Orthopedic Trauma Directions 2005; 3(1): 21-27
DOI: 10.1055/s-2005-864195

OTD classic article review - Gustillo RB, Anderson JT (1976) Prevention of infection in the treatment of one thousand and twenty-five open fractures of long bones: retrospective and prospective analyses

Bone Joint Surg Am.; 58(4):453-458
Further Information

Publication History

Publication Date:
22 February 2005 (online)

Author summary

  1. Open fractures require emergency treatment including adequate debridement and copious irrigation.

  2. Primary closure is indicated for type I and II fractures. Delayed primary closure, including split thickness skin grafts and appropriate flaps, should be used in type III open fractures.

  3. Internal fixation by plates or intramedullary nails should not be used.
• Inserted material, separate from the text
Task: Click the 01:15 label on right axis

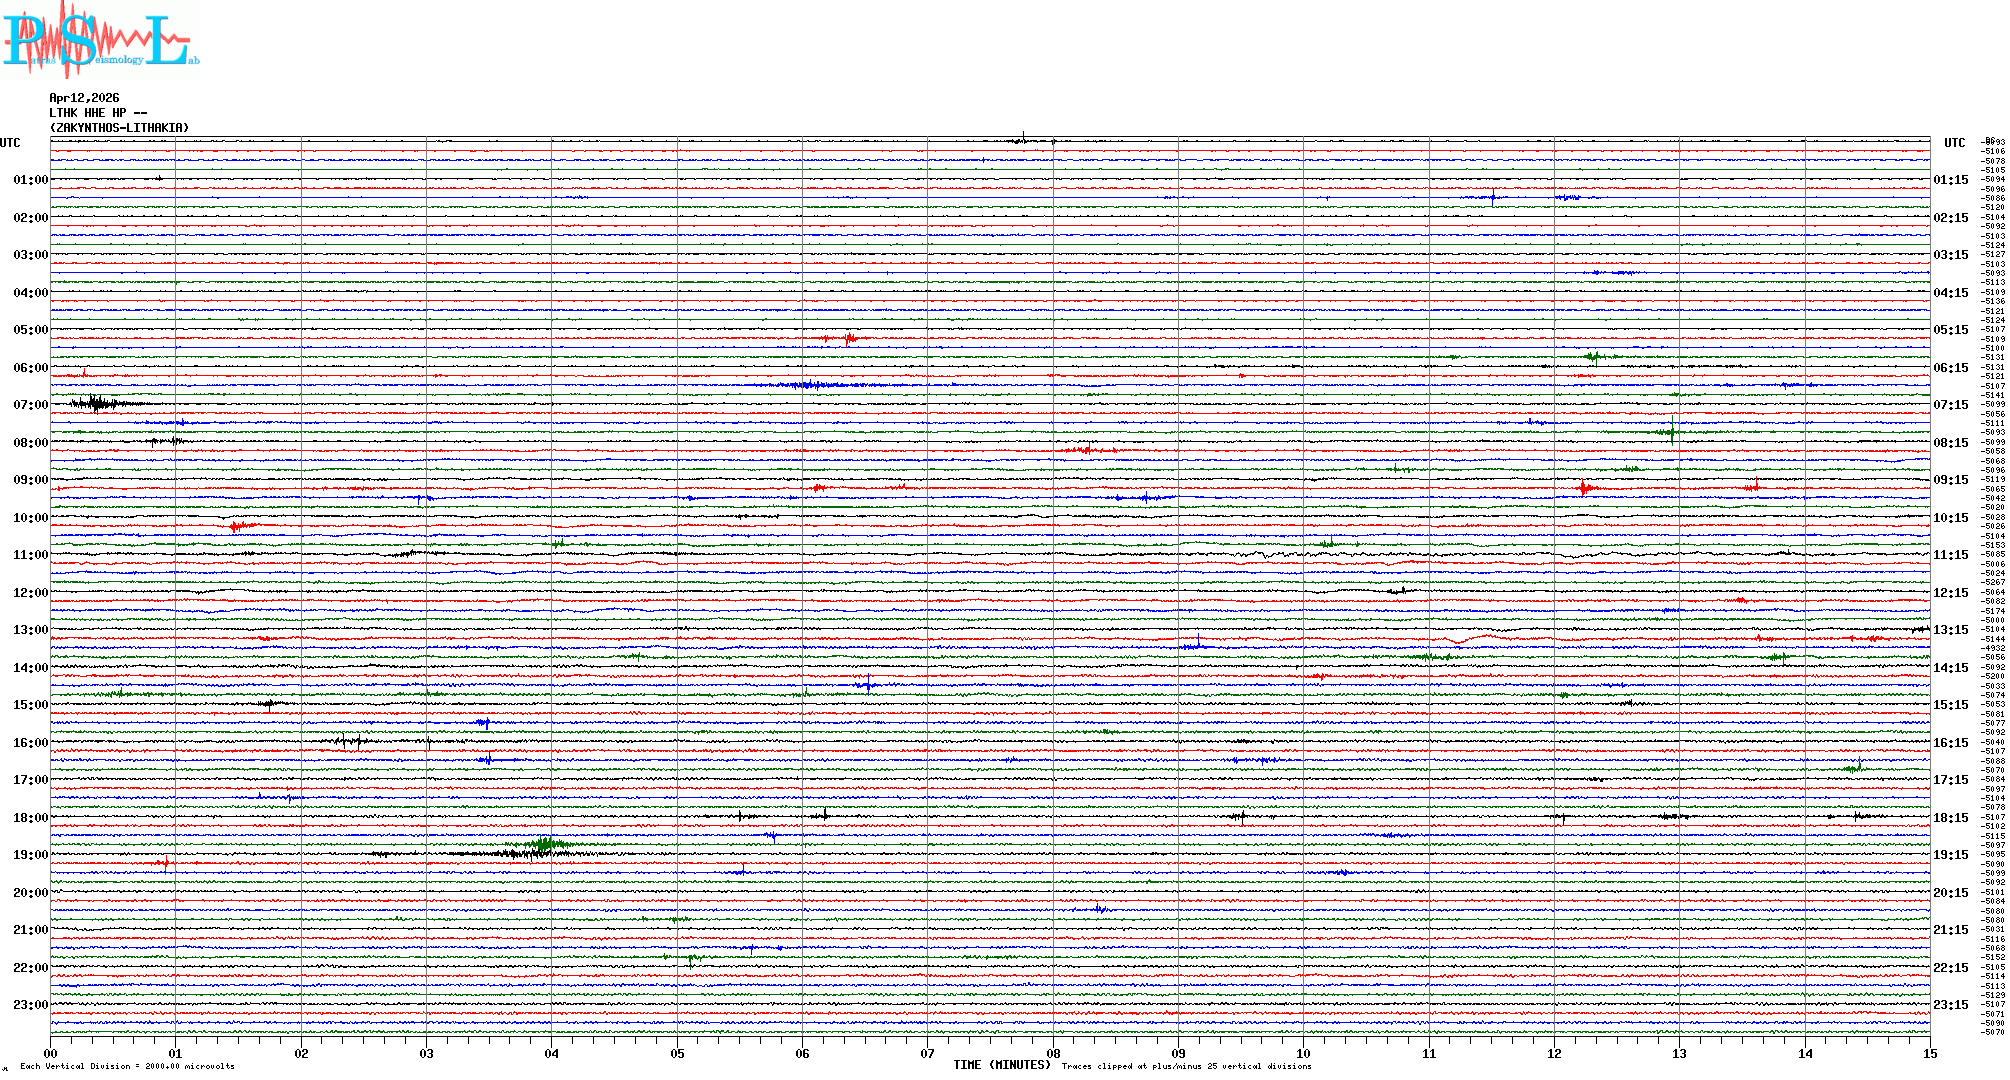Action: click(1950, 180)
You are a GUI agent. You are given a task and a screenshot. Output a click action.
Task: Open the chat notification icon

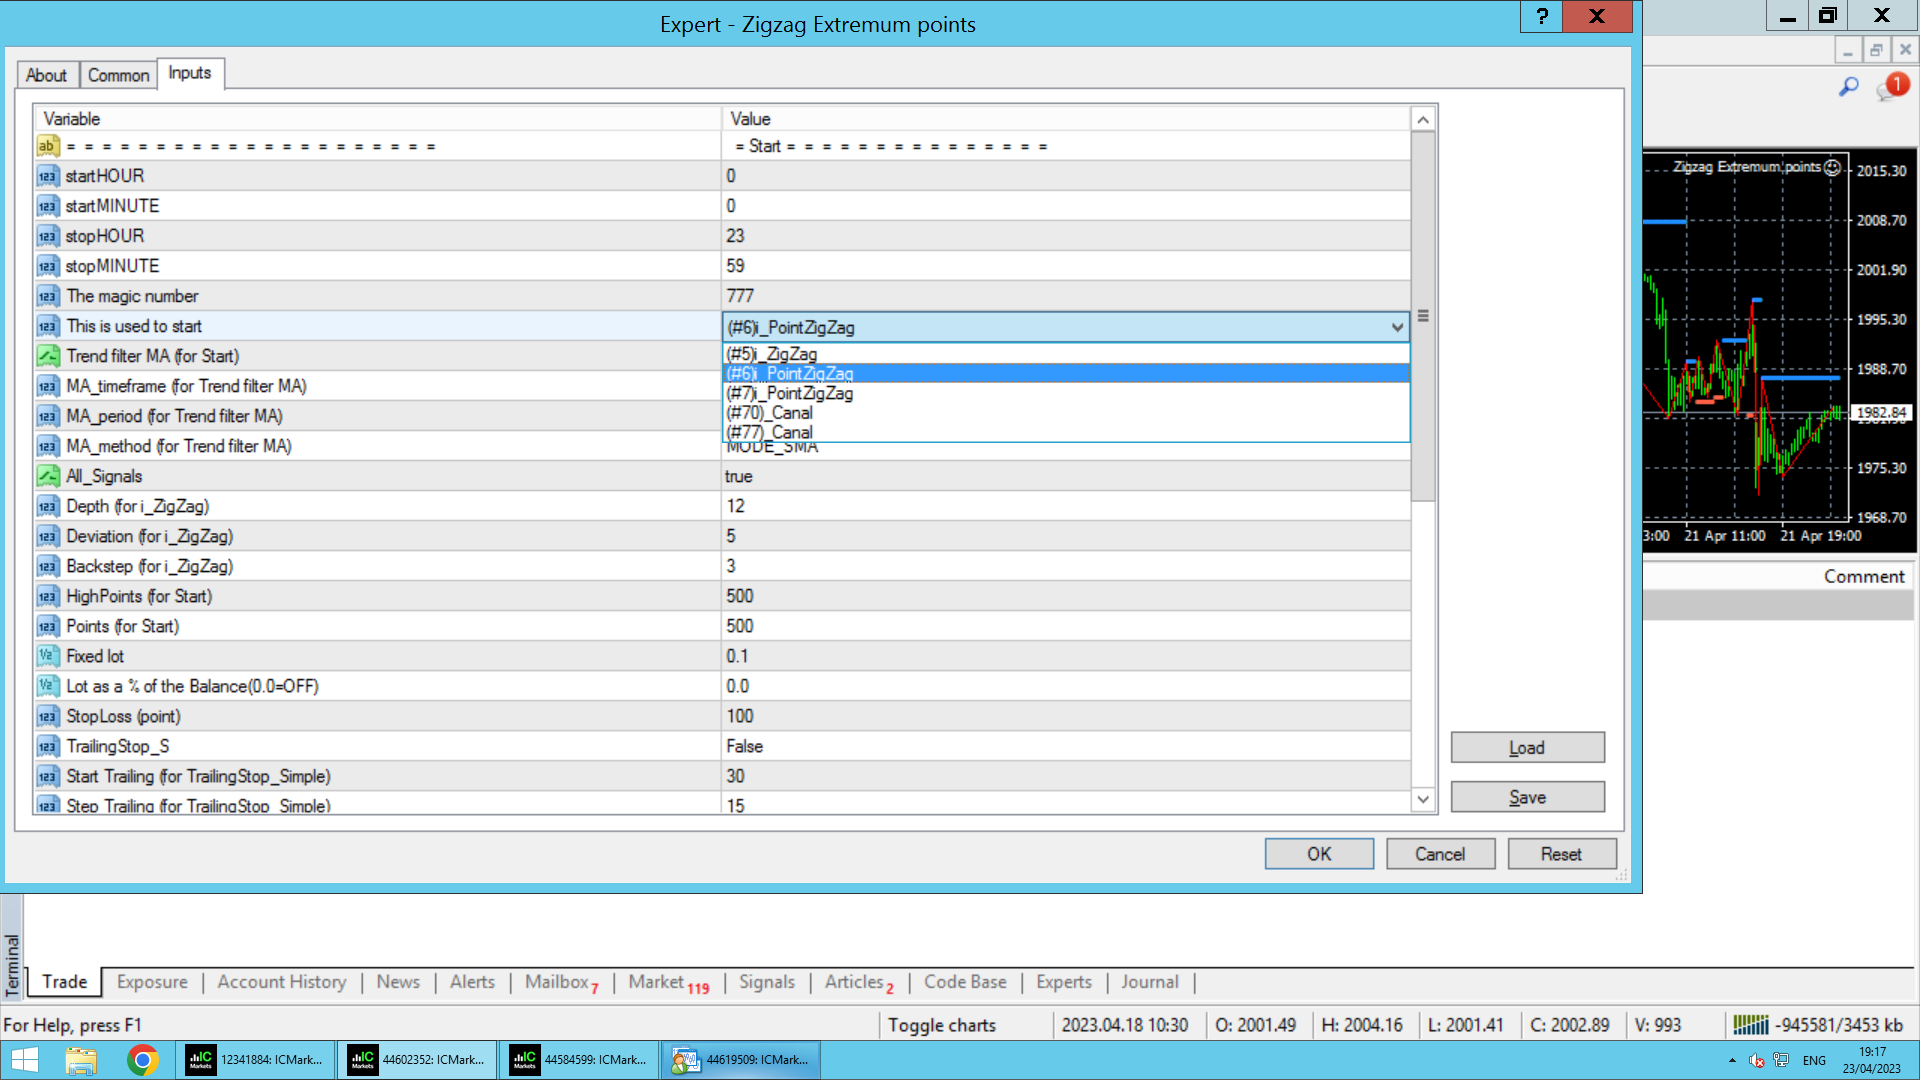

External skeletal fixation by skeletal traction or pins above and below the fracture site incorporated in a plaster cast are recommended.

  4. Open fractures associated with arterial injury requiring repair should be treated by skeletal traction whenever possible instead of primary internal fixation.

  5. Antibiotics should be administered before and during surgery. If the wound is closed primarily, the antibiotics are stopped on the third postoperative day. If the wound is closed secondarily, the antibiotics are continued for another three days after this procedure.